---- Stored data

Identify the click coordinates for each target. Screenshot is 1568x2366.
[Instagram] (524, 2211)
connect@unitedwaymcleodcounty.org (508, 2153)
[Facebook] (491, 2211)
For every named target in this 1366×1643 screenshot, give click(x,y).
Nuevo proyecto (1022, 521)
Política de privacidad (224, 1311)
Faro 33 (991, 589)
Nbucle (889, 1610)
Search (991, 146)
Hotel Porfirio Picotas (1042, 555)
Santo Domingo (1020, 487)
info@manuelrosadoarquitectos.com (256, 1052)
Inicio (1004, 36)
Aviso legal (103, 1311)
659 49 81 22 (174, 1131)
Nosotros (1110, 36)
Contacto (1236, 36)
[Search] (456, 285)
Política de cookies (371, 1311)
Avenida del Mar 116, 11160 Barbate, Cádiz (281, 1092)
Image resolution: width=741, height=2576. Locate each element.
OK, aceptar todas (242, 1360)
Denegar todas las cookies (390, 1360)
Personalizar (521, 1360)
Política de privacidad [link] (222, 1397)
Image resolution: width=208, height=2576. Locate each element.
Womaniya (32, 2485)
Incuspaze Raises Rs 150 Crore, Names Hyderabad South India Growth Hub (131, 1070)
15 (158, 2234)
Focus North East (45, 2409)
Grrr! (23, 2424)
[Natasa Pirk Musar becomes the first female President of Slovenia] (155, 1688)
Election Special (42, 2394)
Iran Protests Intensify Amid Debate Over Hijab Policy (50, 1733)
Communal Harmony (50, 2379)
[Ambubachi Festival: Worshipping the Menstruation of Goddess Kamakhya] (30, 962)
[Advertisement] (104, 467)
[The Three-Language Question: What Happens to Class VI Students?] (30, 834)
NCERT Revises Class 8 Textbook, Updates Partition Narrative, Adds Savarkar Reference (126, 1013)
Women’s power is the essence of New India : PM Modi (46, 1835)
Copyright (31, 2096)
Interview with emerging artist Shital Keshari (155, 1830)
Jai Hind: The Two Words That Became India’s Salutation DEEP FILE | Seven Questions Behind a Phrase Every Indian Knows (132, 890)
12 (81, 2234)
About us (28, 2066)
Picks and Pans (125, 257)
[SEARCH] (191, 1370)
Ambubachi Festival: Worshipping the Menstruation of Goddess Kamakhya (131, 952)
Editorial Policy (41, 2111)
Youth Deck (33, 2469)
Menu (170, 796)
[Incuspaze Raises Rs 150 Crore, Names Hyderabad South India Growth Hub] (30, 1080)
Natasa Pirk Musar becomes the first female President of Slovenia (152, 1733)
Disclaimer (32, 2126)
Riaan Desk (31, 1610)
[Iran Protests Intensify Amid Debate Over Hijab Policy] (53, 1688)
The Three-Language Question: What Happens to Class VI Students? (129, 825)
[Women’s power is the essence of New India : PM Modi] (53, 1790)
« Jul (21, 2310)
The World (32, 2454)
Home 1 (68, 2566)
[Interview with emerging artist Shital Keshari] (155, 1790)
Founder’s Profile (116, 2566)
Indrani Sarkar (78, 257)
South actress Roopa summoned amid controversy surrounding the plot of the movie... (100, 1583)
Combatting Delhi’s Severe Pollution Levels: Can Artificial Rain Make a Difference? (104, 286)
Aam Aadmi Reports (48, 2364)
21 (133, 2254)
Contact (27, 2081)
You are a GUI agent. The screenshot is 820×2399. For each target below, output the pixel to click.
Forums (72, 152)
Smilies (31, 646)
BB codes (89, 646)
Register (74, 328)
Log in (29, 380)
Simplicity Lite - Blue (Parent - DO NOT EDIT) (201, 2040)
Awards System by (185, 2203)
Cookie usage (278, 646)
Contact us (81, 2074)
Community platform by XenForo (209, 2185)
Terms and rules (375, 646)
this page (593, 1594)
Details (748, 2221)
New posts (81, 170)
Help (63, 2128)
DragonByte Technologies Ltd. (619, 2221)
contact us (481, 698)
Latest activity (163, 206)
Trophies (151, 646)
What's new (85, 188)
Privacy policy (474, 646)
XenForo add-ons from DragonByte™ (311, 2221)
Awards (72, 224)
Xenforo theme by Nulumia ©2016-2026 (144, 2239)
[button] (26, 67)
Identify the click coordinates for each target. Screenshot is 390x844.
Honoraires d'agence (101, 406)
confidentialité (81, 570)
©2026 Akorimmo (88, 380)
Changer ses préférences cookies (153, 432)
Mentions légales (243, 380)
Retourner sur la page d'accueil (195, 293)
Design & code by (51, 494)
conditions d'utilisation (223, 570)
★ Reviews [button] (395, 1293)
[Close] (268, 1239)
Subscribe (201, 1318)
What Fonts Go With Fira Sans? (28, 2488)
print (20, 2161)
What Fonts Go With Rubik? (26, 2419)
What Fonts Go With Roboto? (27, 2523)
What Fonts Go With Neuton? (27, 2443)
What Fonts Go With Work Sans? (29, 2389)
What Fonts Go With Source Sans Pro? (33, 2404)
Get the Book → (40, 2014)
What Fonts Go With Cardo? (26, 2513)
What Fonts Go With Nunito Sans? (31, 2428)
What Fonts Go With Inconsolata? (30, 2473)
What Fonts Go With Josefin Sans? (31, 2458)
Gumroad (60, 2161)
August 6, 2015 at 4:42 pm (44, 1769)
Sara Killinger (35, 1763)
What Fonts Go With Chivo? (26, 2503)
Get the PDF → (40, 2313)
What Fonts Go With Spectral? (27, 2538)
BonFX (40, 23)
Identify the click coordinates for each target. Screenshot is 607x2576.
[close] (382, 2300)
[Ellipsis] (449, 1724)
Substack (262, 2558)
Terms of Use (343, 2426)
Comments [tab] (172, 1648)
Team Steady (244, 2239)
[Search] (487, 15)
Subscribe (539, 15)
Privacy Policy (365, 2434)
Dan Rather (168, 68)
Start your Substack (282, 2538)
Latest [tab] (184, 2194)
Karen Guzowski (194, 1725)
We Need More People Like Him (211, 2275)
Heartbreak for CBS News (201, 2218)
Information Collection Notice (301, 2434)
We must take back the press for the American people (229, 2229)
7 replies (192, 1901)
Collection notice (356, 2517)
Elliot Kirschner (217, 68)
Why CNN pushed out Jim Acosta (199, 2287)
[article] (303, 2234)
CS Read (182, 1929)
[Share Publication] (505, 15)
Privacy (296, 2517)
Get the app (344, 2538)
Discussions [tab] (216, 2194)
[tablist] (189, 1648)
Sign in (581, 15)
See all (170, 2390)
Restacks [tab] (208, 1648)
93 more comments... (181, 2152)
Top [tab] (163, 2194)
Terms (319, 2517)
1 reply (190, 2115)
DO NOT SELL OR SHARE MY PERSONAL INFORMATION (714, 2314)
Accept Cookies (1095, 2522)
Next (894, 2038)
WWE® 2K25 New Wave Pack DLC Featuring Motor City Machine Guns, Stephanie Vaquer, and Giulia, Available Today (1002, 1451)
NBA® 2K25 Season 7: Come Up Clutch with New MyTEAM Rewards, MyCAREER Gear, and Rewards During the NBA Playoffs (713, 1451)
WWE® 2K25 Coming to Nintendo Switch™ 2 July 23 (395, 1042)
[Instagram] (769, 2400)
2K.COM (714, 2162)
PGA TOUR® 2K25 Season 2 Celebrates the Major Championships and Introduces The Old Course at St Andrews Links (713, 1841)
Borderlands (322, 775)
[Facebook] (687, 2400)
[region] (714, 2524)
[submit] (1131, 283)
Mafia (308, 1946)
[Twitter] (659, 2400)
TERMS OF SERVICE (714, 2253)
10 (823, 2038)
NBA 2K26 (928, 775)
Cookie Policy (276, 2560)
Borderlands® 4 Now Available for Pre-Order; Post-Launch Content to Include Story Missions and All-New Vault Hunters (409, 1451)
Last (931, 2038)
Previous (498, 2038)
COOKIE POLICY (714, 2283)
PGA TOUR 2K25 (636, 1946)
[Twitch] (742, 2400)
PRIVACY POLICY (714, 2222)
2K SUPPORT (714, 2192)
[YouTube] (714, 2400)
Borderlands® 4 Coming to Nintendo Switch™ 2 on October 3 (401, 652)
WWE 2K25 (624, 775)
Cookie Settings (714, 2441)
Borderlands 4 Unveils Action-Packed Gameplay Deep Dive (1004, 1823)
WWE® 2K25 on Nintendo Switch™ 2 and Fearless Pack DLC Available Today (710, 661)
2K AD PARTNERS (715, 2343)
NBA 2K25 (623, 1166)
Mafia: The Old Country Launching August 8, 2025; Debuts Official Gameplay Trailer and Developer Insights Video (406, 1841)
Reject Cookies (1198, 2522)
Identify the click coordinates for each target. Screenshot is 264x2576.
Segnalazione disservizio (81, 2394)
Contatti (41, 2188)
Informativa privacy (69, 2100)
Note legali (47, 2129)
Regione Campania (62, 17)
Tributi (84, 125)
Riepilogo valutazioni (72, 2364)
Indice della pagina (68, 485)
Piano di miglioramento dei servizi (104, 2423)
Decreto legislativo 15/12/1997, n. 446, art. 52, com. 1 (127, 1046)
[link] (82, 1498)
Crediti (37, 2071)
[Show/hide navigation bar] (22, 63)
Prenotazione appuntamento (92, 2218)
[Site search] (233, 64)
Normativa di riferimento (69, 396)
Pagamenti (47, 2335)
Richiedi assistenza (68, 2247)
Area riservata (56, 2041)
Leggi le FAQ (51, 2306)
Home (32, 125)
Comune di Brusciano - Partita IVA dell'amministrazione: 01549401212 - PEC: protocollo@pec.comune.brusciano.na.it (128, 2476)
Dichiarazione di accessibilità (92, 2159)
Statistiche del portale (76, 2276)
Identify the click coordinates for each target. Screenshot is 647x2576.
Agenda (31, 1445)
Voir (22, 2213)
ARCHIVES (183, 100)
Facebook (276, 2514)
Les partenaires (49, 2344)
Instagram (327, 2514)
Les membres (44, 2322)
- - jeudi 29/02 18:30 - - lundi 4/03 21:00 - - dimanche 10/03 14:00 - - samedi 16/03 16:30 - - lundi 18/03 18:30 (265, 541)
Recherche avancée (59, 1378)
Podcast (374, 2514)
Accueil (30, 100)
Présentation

--------

• Problem description: Go through the material above and output exactly the lines from the one containing "Next (894, 2038)" through the one containing "[Twitch] (742, 2400)".

• Result:
Next (894, 2038)
WWE® 2K25 New Wave Pack DLC Featuring Motor City Machine Guns, Stephanie Vaquer, and Giulia, Available Today (1002, 1451)
NBA® 2K25 Season 7: Come Up Clutch with New MyTEAM Rewards, MyCAREER Gear, and Rewards During the NBA Playoffs (713, 1451)
WWE® 2K25 Coming to Nintendo Switch™ 2 July 23 (395, 1042)
[Instagram] (769, 2400)
2K.COM (714, 2162)
PGA TOUR® 2K25 Season 2 Celebrates the Major Championships and Introduces The Old Course at St Andrews Links (713, 1841)
Borderlands (322, 775)
[Facebook] (687, 2400)
[region] (714, 2524)
[submit] (1131, 283)
Mafia (308, 1946)
[Twitter] (659, 2400)
TERMS OF SERVICE (714, 2253)
10 (823, 2038)
NBA 2K26 (928, 775)
Cookie Policy (276, 2560)
Borderlands® 4 Now Available for Pre-Order; Post-Launch Content to Include Story Missions and All-New Vault Hunters (409, 1451)
Last (931, 2038)
Previous (498, 2038)
COOKIE POLICY (714, 2283)
PGA TOUR 2K25 (636, 1946)
[Twitch] (742, 2400)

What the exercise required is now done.